Man mano che si avvicina il prossimo incontro tra Donald Trump e Kim Jong-un l’interesse sul dossier nordcoreano torna a crescere. Il meeting è previsto per fine febbraio, probabilmente in Vietnam – nelle prossime ore avremo più dettagli (lo ha annunciato Trump) – e le diplomazie di Stati Uniti e Corea del Nord, ma anche di Corea del Sud, Giappone e Cina, sono in piena attività (domani, per esempio, l’inviato speciale della Casa Bianca, Stephen Biegun, sarà nella capitale del Nord per incontrare il suo omologo e pianificare dettagli del meeting). Nel frattempo però, analisi e report cercano di mettere in guardia il presidente americano lanciato verso la possibilità di chiudere un accordo con il satrapo di Pyongyang, sfruttando “la chimica” personale che s’è costruita tra i due nell’ultimo anno – prima, ha recentemente ricordato Trump, eravamo sul punto di dichiarargli guerra per via dell’evoluzione rapida del programma nucleare e i continui test provocatori del Nord, ora ci sediamo insieme al tavolo.

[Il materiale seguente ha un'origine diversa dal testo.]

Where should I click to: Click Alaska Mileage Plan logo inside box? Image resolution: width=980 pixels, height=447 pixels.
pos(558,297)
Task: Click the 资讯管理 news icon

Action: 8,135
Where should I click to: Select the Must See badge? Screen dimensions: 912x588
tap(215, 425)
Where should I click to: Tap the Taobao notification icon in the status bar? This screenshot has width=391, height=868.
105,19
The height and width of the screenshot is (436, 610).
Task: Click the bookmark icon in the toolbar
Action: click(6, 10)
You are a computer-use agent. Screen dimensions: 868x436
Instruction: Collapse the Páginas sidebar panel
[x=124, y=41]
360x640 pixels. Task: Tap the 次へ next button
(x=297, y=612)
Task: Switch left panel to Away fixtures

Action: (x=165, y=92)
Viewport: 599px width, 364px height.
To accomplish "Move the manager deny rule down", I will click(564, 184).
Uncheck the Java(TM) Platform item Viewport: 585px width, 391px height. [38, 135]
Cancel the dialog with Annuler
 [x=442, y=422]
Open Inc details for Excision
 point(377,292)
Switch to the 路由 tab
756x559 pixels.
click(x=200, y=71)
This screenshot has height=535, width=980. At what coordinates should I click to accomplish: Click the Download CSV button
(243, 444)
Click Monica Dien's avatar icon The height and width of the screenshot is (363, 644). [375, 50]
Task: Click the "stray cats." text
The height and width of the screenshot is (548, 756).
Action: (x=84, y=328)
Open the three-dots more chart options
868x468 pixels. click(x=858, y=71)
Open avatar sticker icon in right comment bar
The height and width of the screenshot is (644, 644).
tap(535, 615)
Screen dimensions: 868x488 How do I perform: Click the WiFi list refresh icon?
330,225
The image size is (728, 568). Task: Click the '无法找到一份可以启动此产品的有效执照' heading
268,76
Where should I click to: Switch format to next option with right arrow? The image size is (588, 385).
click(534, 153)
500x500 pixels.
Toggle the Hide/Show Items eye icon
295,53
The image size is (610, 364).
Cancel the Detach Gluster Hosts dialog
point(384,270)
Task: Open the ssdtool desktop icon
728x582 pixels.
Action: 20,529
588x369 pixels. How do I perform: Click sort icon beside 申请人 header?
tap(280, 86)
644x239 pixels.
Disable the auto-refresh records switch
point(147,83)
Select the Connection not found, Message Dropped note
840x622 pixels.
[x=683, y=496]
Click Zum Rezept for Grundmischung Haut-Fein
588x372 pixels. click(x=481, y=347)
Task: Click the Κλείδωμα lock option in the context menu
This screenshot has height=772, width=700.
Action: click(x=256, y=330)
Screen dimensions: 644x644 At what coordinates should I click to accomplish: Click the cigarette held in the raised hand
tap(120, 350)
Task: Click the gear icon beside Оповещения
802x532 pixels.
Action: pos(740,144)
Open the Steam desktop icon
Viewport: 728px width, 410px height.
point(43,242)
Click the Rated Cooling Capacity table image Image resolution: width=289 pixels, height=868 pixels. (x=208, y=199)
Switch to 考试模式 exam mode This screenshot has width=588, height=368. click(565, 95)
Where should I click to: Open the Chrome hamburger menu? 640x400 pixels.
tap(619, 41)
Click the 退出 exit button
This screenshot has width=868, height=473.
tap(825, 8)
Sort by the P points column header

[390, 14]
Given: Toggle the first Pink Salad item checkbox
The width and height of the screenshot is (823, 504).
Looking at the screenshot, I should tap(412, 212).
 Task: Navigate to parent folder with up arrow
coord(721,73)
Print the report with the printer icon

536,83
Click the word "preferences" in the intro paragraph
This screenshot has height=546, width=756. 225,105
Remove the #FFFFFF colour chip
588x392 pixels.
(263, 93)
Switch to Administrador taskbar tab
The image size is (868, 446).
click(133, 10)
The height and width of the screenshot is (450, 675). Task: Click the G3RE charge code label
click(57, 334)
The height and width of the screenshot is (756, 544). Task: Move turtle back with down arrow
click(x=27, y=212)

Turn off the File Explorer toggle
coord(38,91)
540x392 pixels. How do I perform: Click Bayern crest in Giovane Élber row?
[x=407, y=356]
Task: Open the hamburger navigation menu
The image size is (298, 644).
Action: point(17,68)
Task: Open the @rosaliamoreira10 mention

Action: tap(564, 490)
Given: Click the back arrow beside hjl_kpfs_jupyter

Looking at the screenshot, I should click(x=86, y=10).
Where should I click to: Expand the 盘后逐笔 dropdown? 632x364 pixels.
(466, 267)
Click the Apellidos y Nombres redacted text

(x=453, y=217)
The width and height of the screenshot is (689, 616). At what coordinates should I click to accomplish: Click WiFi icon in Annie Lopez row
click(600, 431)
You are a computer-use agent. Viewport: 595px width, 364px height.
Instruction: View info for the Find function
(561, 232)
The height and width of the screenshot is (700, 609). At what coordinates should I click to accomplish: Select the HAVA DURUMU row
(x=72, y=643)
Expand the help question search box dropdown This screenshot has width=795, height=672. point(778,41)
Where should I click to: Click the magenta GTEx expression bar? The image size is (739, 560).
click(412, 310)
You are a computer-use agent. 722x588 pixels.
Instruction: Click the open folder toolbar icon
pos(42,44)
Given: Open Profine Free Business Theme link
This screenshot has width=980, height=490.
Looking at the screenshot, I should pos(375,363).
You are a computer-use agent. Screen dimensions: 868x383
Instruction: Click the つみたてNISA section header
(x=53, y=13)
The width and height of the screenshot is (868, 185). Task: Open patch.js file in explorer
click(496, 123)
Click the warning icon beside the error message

Ieri sono stati pubblicati (fonte: Reuters) stralci del report confidenziale con cui un gruppo di esperti incaricato dal Consiglio di Sicurezza della Nazioni Unite annualmente tira le somme sullo stato di attuazione del sistema sanzionatorio imposto alla Corea del Nord. E il risultato conferma quello che diversi altri analisti – ultimo in ordine di tempo il capo delle intelligence statunitensi – dicono da diverso tempo: Pyongyang non sembra intenzionata a rinunciare al suo deterrente nucleare. O almeno, non vuole farlo nei termini previsti dall’idea americana, che vorrebbe una denuclearizzazione completa come base per avviare contrattazioni.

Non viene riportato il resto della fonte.